- AIM OF THE EXERCISE:
Filter the records for "will" and keep each line that has it.

- DATASET CONTENT:
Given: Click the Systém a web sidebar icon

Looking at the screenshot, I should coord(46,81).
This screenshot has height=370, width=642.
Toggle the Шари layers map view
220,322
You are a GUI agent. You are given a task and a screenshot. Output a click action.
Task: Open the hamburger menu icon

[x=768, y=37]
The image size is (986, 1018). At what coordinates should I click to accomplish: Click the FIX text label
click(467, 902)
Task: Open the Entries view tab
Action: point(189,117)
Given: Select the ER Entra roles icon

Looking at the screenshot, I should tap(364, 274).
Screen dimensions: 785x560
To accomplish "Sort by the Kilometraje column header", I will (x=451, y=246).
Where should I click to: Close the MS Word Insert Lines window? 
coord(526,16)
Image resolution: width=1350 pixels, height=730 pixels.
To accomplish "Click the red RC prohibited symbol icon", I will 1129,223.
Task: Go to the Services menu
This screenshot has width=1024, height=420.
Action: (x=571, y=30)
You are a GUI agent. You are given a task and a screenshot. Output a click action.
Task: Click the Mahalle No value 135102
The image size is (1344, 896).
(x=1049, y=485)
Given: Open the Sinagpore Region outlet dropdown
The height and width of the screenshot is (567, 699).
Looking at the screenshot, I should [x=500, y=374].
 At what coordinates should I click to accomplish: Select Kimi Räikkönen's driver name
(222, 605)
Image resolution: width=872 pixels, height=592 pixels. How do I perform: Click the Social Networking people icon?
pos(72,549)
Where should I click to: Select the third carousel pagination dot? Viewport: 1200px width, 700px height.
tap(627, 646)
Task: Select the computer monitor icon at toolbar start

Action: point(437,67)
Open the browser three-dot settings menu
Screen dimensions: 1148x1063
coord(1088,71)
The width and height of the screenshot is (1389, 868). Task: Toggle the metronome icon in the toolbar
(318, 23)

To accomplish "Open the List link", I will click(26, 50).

- COMPLETED TASK:
To accomplish "Sort by the Kilometraje column header", I will (x=451, y=246).
To accomplish "Click the red RC prohibited symbol icon", I will 1129,223.
To accomplish "Open the List link", I will click(26, 50).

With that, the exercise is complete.